Fast forward to my freshman year at UPrep: I was happy to see more Hispanic students. During our affinity group meetings, we would play Lotería. One time we drank hot chocolate and ate pan dulce. I recall the memorable time during Culture Night when we performed a dance. During my time at UPrep, there have been times where those moments of disconnect come back, but it’s nice knowing that I have a community that I can go to during these years. Now, as a co-leader of the Latine Student Union, I aim to create a shared cultural space for students.

It’s important to celebrate Hispanic Heritage Month at UPrep so Hispanic students see their culture being celebrated and appreciated. We need spaces where we can discuss our experiences and feel heard and seen. But most importantly, during Latine Heritage Month, I want to remind students that Hispanic Heritage Month exists, so they don’t have to resort to a Snapchat filter to find out about it.

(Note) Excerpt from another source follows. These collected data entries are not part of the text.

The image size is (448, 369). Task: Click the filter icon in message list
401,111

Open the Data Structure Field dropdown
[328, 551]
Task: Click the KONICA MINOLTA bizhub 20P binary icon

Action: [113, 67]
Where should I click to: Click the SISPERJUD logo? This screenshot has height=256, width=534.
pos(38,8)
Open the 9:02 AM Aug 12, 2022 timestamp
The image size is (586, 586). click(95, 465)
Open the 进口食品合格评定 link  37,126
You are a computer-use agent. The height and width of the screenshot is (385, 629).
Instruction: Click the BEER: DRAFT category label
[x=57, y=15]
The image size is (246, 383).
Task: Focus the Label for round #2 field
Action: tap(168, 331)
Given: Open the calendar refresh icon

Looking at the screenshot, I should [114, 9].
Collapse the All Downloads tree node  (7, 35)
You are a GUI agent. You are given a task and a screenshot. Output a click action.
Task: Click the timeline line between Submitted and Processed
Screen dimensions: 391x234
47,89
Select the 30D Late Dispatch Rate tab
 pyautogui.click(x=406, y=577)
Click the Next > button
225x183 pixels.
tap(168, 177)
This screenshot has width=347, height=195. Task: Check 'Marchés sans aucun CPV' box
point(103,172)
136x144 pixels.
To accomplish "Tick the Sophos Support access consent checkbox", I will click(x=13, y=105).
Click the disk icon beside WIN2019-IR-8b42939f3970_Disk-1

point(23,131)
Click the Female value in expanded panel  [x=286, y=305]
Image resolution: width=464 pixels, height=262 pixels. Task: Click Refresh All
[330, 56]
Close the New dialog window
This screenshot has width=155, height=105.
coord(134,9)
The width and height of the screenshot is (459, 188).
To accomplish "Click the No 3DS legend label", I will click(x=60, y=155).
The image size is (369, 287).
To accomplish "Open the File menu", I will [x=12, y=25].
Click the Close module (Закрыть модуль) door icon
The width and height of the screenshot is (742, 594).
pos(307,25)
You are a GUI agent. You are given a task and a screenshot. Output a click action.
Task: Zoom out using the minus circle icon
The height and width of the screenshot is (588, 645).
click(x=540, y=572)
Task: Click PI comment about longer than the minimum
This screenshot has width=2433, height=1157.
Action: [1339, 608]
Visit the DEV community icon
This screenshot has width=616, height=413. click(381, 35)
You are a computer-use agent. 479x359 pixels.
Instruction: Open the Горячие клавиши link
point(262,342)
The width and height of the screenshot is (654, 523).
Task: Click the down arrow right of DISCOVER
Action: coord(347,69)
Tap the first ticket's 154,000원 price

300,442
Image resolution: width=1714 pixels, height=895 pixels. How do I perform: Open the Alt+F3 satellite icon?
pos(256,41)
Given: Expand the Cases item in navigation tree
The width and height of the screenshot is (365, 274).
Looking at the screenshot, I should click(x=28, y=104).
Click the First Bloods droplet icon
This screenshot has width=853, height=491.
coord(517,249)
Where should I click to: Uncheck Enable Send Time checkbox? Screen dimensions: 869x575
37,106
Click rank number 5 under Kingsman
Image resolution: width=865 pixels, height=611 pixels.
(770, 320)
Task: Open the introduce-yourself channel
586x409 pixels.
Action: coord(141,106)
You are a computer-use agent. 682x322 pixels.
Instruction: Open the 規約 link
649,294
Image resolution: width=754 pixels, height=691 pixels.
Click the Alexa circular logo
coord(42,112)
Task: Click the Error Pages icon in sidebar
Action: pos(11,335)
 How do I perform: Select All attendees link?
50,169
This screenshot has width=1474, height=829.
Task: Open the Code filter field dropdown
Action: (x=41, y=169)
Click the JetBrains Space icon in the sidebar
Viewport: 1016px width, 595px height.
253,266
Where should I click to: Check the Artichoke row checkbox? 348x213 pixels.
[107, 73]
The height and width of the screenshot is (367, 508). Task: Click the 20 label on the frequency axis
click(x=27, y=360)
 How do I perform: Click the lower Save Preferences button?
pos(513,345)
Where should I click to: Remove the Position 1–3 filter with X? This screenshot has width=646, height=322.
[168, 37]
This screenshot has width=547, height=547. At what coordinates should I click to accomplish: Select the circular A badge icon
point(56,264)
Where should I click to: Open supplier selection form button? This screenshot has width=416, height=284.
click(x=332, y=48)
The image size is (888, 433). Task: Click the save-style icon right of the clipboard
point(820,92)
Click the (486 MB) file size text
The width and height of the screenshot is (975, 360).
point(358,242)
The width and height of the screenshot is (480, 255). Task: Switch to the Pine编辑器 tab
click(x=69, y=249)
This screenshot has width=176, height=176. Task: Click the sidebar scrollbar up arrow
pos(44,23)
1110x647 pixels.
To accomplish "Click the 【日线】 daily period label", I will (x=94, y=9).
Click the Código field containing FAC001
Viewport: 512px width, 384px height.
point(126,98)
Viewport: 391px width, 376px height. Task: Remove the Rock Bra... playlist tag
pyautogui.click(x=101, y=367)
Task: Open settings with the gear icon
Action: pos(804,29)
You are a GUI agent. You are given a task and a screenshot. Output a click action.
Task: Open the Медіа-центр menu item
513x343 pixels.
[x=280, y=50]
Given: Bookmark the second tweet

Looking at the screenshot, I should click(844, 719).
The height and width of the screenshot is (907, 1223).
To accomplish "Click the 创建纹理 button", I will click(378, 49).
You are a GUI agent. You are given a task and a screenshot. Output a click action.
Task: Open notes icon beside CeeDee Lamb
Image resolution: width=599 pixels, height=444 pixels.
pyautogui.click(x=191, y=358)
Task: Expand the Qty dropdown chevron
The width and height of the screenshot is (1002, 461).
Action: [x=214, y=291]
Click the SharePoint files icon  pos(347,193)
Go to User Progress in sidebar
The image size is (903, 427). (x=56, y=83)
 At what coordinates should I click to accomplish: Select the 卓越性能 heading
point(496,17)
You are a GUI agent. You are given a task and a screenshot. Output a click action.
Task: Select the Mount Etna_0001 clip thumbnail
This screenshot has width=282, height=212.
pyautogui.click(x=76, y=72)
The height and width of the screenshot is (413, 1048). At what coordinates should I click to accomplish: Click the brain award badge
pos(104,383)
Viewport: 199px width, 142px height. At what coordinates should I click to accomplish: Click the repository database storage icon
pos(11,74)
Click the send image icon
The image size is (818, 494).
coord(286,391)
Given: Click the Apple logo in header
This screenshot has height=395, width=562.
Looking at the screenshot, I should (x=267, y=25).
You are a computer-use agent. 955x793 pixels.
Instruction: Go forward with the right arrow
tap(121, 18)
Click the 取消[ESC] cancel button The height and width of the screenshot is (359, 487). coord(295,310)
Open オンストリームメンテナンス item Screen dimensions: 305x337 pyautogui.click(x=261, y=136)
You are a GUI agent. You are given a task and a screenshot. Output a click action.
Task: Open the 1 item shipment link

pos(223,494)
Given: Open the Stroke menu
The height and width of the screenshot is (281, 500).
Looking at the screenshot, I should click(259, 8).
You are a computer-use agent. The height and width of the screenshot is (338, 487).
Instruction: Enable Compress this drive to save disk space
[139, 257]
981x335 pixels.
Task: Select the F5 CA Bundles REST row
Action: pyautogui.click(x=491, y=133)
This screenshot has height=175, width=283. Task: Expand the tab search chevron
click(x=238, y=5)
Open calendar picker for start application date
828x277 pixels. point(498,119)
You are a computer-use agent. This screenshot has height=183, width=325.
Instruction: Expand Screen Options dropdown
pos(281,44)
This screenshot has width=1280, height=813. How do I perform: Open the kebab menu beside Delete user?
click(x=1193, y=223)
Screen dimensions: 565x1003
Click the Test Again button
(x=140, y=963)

Bringing My Home Self and My Mexican Identity to UPrep

By Maylin G., 12th grade

When I was younger, I did not take much consideration of my ethnicity or identity. It was not something I was ashamed of, but rather that my culture and traditions felt so normal.

This all changed when I joined the UPrep community in the fall of 2016. This was the first time in my life that I had been in classes where no one looked like me. I also slowly started to realize how different my upbringing had been from my classmates. Growing up, my classmates' parents played Queen or David Bowie; at my house we listened to Los Ángeles Azules and Los Bukis. We did not have Mexican-themed dinner nights since Mexican food was just something that was always present. I had never watched an episode of Judge Judy; I only knew Ana María Polo from Caso Cerrado. Being raised by my immigrant parent’s culture has made it difficult to participate in US pop culture conservations. Throughout Middle School, it felt much simpler to completely stay away from those topics. I did not feel like I had to hide parts of myself, I just had a difficult time finding someone to relate to.

The start of high school was when I began to take more interest in exploring my identity, specifically my ethnicity. I took comfort in the fact that another Mexican American student had joined my grade. This completely changed my experience at UPrep. I was able to share and have conversations that I could have never had with any of my other friends. Not only do we have very similar interests, but we also speak the same Spanish at home and to each other. I believe that language plays a key role in preserving culture, which is why I feel grateful to be able to use it at school. Saying “Hola” to Spanish-speaking faculty members has also become a norm since the start of high school.

In the past, it had felt like I had two distinct personalities. My personality at UPrep that I had created specifically for my friends and teachers, and my personality at home that was targeted towards my family and other Hispanic individuals. For the first time, I was able to truly embody my home self at UPrep. 

There are not many Hispanic students or faculty at UPrep, which is why having an affinity space feels vital. I joined the Latine Student Union during my freshman year of high school and became a co-leader my junior year. Through this club, I have been able to connect with other Upper School students that share similar cultural backgrounds and experiences at UPrep. Even though we are a small percentage of community members, I want our culture and customs to be seen and represented at our school.